The individual follows rules which he cannot alter. The society chooses the set of rules. Of course, the set of rules the society creates emerges out of the collective choice of its constituents. Therefore a definite degree of circularity is involved: the people as a collective choose the set of rules, and the rules themselves dictate what choices are available to the people as individuals. The choice that people collectively make depends on the level of education of the people, which in turn depends on what the previous choices were. In other words, there is a dependency on the initial set of rules. If the rules were by some chance chosen such as to induce intelligent subsequent choices, it is a virtuous cycle. It all comes down to a random draw: the initial set of rules are as if from a randomly draw and then the rest of the game is fairly constrained by that initial positioning of the pieces.
5. Rules Fundamentalist
Enlightened leadership emerges out of an enlightened population. And an enlightened population is the result of enlightened leadership. It is a recursive process with one boundary condition which is the initial choice, which in most cases is a random draw.
To move from generalities to specifics, let’s take one specific economy and one rule that it set for itself: the United States of America and its rule about the freedom of expression. By a random draw, those who wrote the constitution – the book of rules that will govern the new republic – were in favor of free expression. That rule-set granted all citizens to speak and write whatever they chose. Under the American constitution, you were free to speak your mind. In other words, your ideas were available in a marketplace of ideas and may the best idea win. And when you allow a population—or more accurately, when a population allows itself the freedom to express itself without restraint—to throw ideas into the ring, the best ideas emerge victorious. And that leads to prosperity through the process of technology.
The greatest strength of the American Revolution is that it allowed the expression of ideas.

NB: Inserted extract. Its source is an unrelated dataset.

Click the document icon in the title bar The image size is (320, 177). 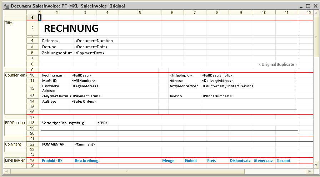click(6, 6)
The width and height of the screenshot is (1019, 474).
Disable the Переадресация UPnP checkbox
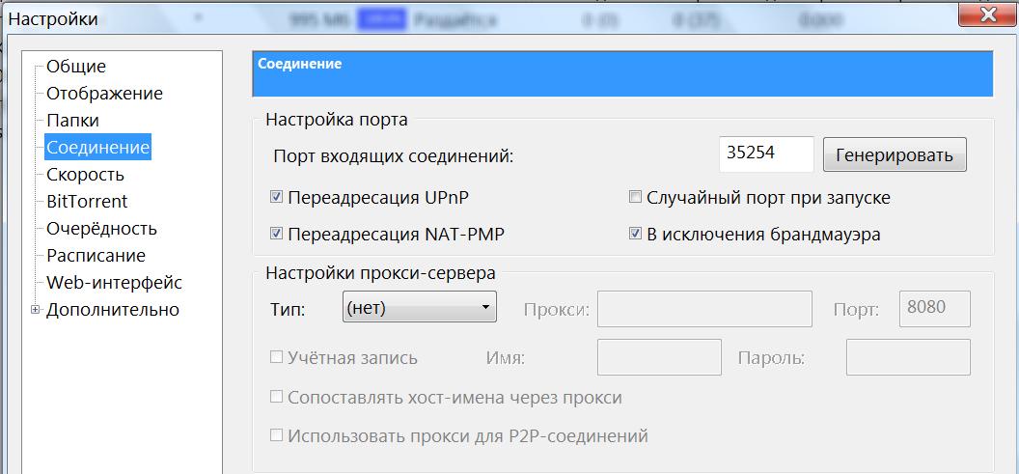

The constitution of the United States and the Bill of Rights is a phenomenally unique institution that to no small degree makes the US the pre-eminent power of the world. Repressive states don’t allow free expression around the world and the results are clear to see. We once again come back to the primacy of ideas. Ideas dictate the destiny of economies.
{This is a revised draft of the post “Stuff and Ideas — Part 1” (Dec 2007).}
NOTES:
[1] The phrase “to a first approximation” is a very useful one. It signals that what follows is a statement about the broad outline of the beast and not all the minor details that are not relevant to the task at hand. To a first approximation, people don’t own private jets. That is to say that the number of people who own private jets is less than even the rounding error in the estimate of the number of people in even a rich country.
[2] For the moment we will only use a very broad definition of “well-being.” Suffice it to say that our well-being is intimately tied to the well-being of others, both of the current and future generations of living beings. It is shortsighted to trash the environment or to provoke a massive die-off of existing species to just get more stuff.
[3] The distinction between cost and price is very very very important. Too many people use those words interchangeably but they are not synonymous — not when we are talking about economics. The examples of sloppy thinking arising out of mixing these two words are distressingly common.